*** Opening of DOCUMENT PASSAGE ***
Adolph von La Valette-St. George (14 November 1831 in Schloss Auel - 29 November 1910 in Bonn) was a German zoologist and anatomist, known for his research in developmental biology.

He studied at the Friedrich Wilhelm University of Berlin, the Ludwig-Maximilians-Universität München, and the University of Würzburg, where he was a student of Albert von Kölliker. In 1855, he obtained his PhD with the thesis "Symbolae ad Trematodum evolutionis historiam", then in 1857 received his medical doctorate. In 1858, he qualified as a lecturer at the University of Bonn, where in 1862 he became an associate professor. In 1875, he was named a full professor and successor to Max Schultze as director of the anatomical institute at the University of Bonn.

He is credited with coining the terms spermatocyte (1876), spermatogonium (1876) and spermatid (1886). Some sources mention La Valette-St. George as the first to observe what would later be known as the Golgi apparatus (1865, 1867), a structure that he reportedly described in the sexual cells of snails.

== Published works ==
With Heinrich Wilhelm Gottfried von Waldeyer-Hartz (from 1874) and Oscar Hertwig (from 1889), he was co-editor of the journal "Archiv für mikroskopische Anatomie". The following are a list of some of his noted scientific works:
- Entwicklung der Trematoden, 1859 - Development of trematodes.
*** Close of DOCUMENT PASSAGE ***
EXERCISE INSTRUCTIONS.
**A)** According to the biography of Adolph von La Valette-St. George, whom did he succeed as director of the anatomical institute at the University of Bonn?
**B)** Carry on the biography of Adolph von La Valette-St. George from the point where it stops.
*** Opening of GIVEN INFORMATION ***
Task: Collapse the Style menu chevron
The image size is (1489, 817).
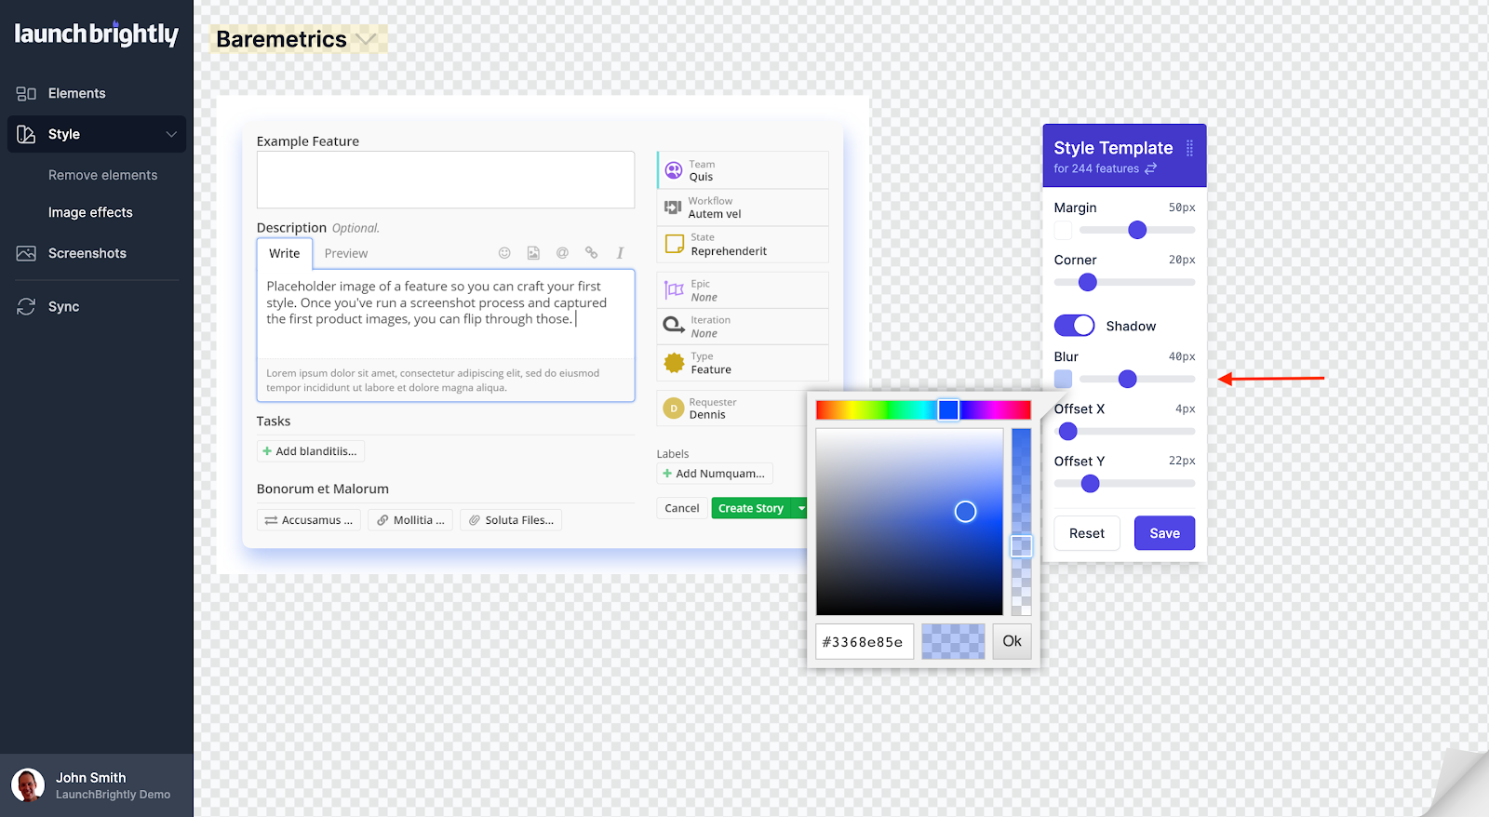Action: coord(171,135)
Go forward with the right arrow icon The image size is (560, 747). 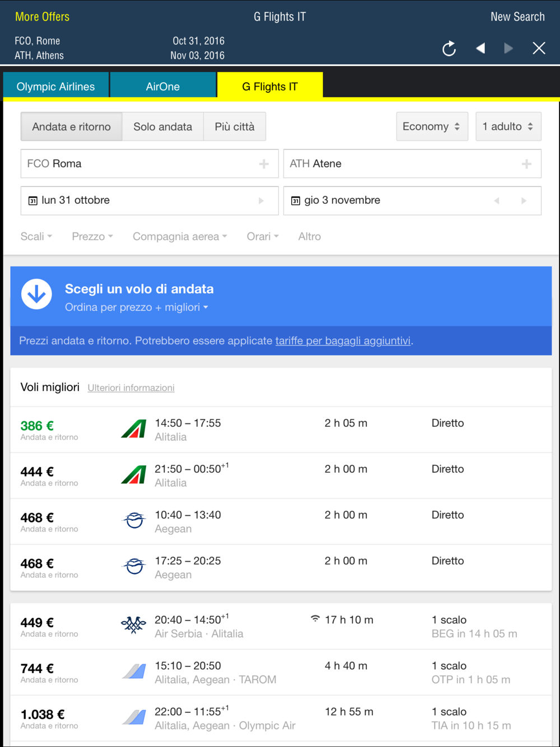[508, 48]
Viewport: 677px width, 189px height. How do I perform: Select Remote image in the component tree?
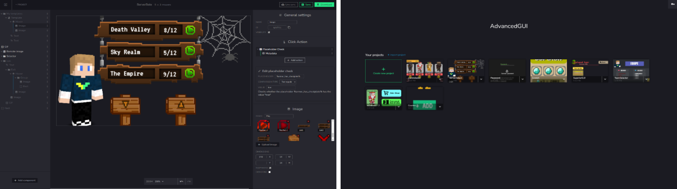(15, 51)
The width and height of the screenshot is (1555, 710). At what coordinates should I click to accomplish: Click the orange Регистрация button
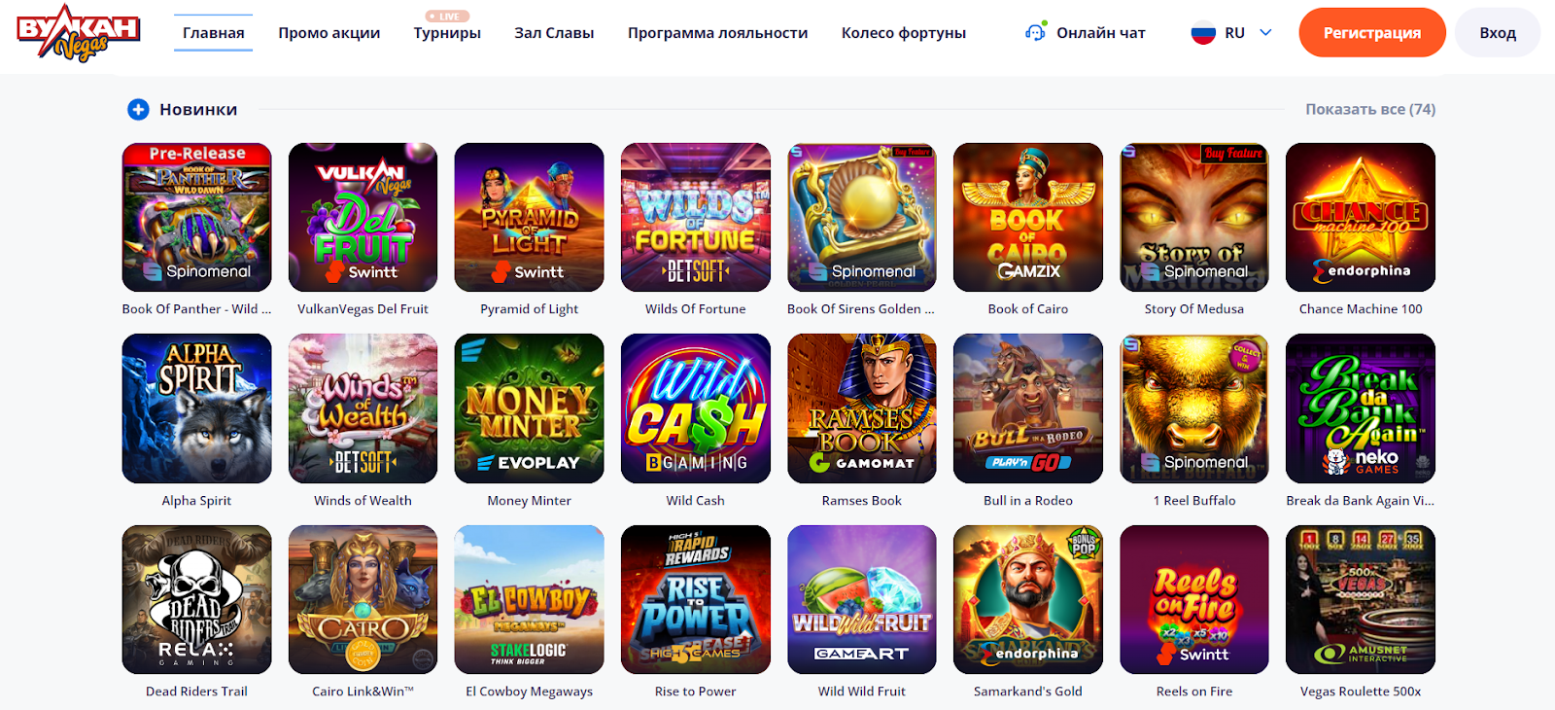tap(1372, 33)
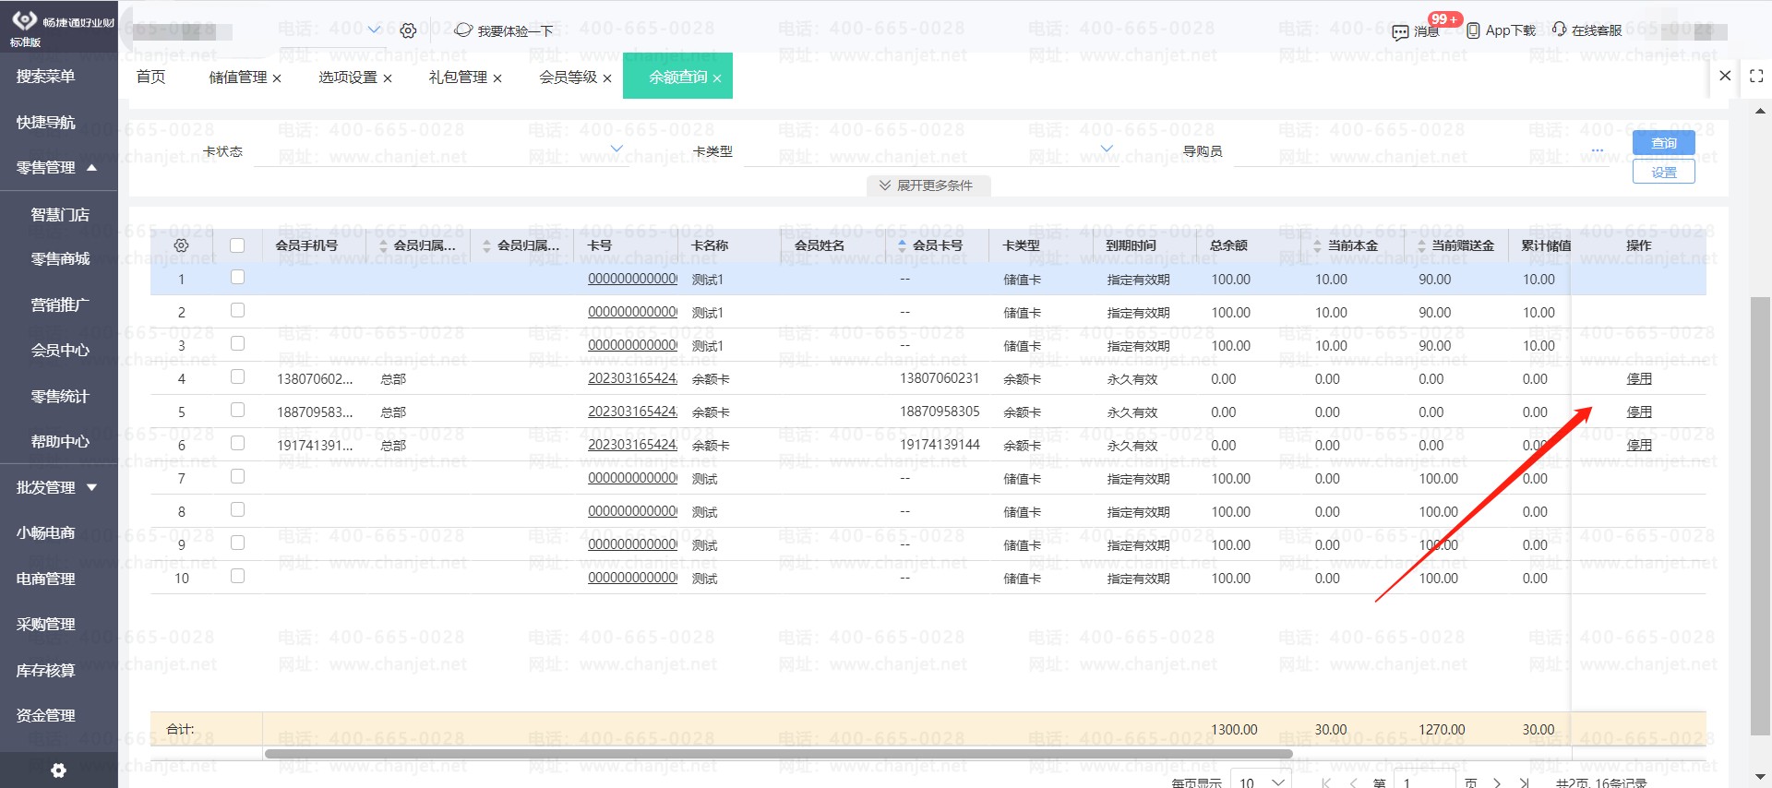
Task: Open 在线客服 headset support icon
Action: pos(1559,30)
*** Close of GIVEN INFORMATION ***
EXPECTED OUTPUTS.
**A)** Max Schultze

**B)**
- Studien über die Entwicklung der Amphipoden, 1860 - Studies on the development of amphipods.
- Ueber die Entwicklung der Isopoden, 1864 - On the development of isopods.
- Ueber eine neue Art amöboider Zellen, 1865 - On a new kind of amoeboid cell.
- Ueber die Genese der Samenkörper, 1865 - On the genesis of spermatic bodies.
- Ueber den Keimfleck und die Deutung der Eitheile, 1866 - On the germinal spot and the construction of egg components.
- Entwicklung der Samenkörper beim Frosch, 1868 - Development of the spermatic bodies in frogs.
- Ueber einen neuen Fischbrutapparat, 1882 - On a new fish brooder.
- Zelltheilung und Samenbildung bei Forficula auricularia, 1887 - Cell division and spermatogenesis of Forficula auricularia.
- Ueber innere Zwitterbildung beim Flusskrebs, 1892 - On inner hermaphroditism in crayfish.
- Zwitterbildung beim kleinen Wassermolch, 1895 - Hermaphroditism in small newts.
- Zur Samen- und Eibildung beim Seidenspinner (Bombyx mori), 1897 - Sperm and egg formation in silkworms (Bombyx mori).
- Die Spermatogenese bei den Säugethieren und dem Menschen, 1898 - Spermatogenesis of quadrupeds and humans.